Ook de opvallende eis, dat het successierecht boven de f 100.000 op 99% zou worden gebracht, heeft geen andere rol gespeeld dan op het papier van Tien over Rood. Zo is er meer.
Lammers noemt als één van de punten, die tenslotte zouden zijn verwezenlijkt, de eis van een minimumprogram vóór de verkiezingen. Nieuw Links formuleerde dat aldus: daarvan zou niet mogen worden afgeweken, dus daarover kon ook na de verkiezingen niet meer worden onderhandeld. In wezen heeft de PvdA dit standpunt, dat men aanvankelijk overnam ten opzichte van ‘Keerpunt 72’, in 1973 moeten prijsgeven. Men heeft onder leiding van Burger langdurig onderhandeld, al mocht het die naam niet hebben. Wat niet mocht worden aangetast, heeft men aangepast. En ditmaal heeft men bij het onlangs door mij besproken regeerakkoord, uitdrukkelijk vastgesteld, dat het voor bespreking vatbaar zal zijn.

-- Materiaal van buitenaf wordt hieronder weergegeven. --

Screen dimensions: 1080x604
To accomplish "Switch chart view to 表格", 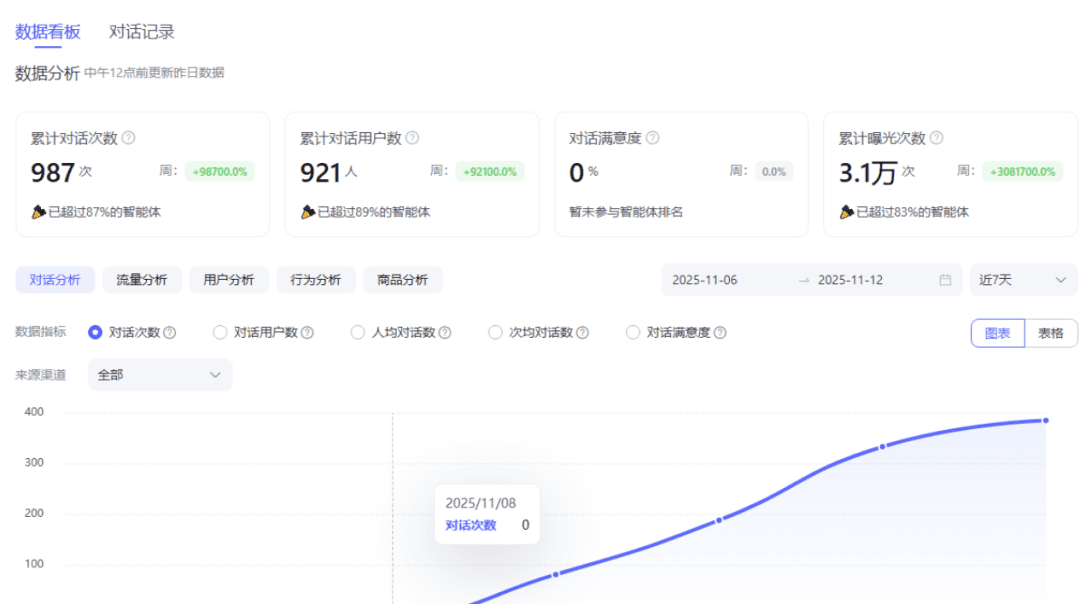I will coord(1050,333).
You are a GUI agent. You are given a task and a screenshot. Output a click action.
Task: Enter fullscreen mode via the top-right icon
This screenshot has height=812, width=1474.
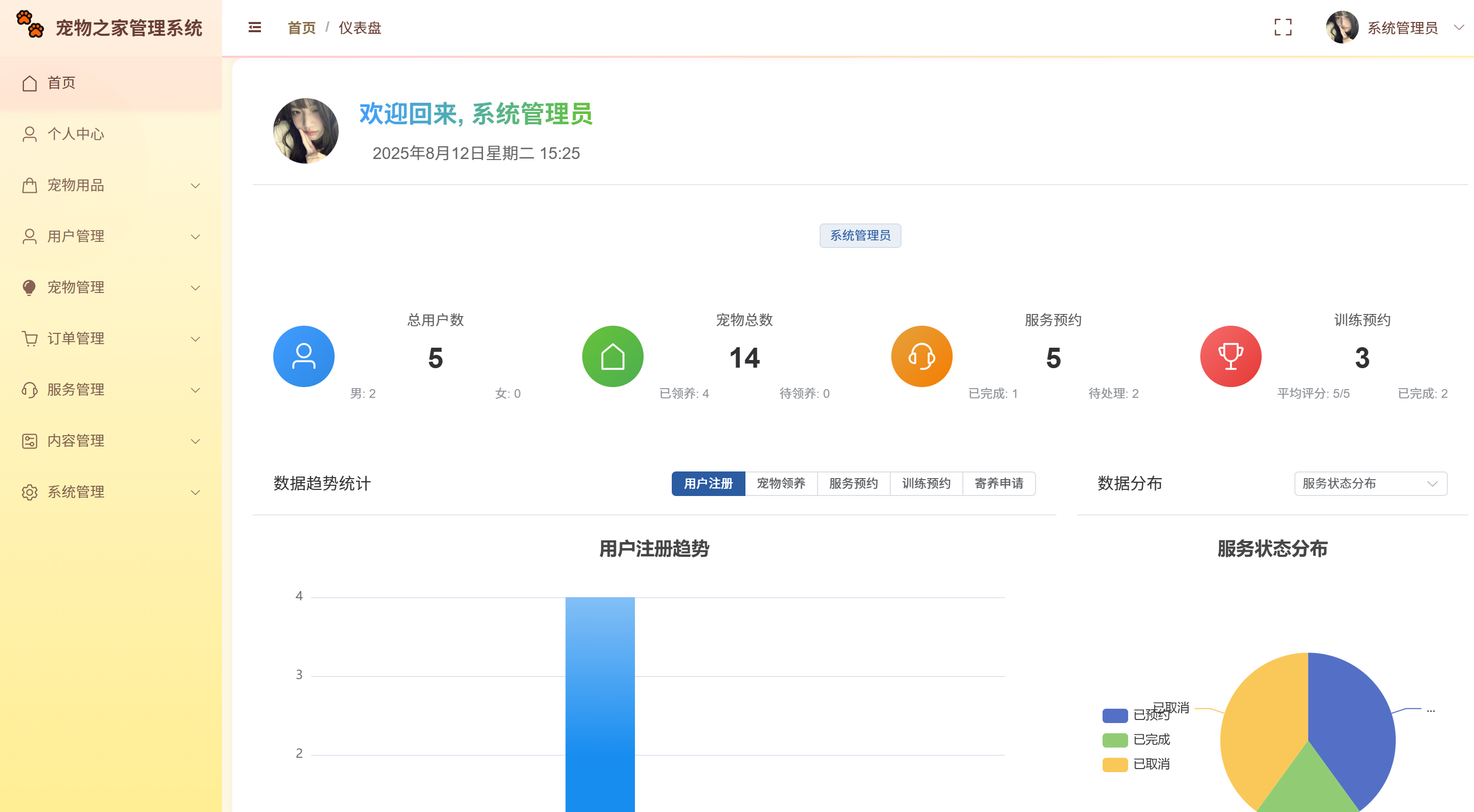(x=1283, y=28)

Het eerste punt op het program van Tien over Rood luidde: ‘De PvdA neemt slechts deel aan de regering als vast staat, dat de ontwikkelingshulp in 1970 twee procent bedraagt’. Men neemt sinds jaren deel aan de regering en wil dat opnieuw doen, terwijl zelfs voor 1978 dit percentage niet wordt geëist.
De wens zelf was niet nieuw. Hij was reeds door Den Uyl bepleit, die daarbij echter stelde dat men dan ook bij binnenlandse eisen beperking moest betrachten. Tot dit laatste is men allerminst geneigd geweest. De formulering echter in Tien over Rood wordt duidelijk nu we van Van den Doel weten, dat het doel van Nieuw Links was niet in de regering te komen, voordat ‘de oude garde’ was weggewerkt. Vandaar een eis, waarvan men niet verwachtte dat hij zou worden ingewilligd en die men niet meer stelde toen men mee ging regeren.
Een overzicht van het geheel der eisen is niet indrukwekkend. Naast de spectaculaire missers ging het om punten zonder wezenlijke betekenis omdat men verlangde wat al bestond of wat reeds tot het beleid van de PvdA behoorde.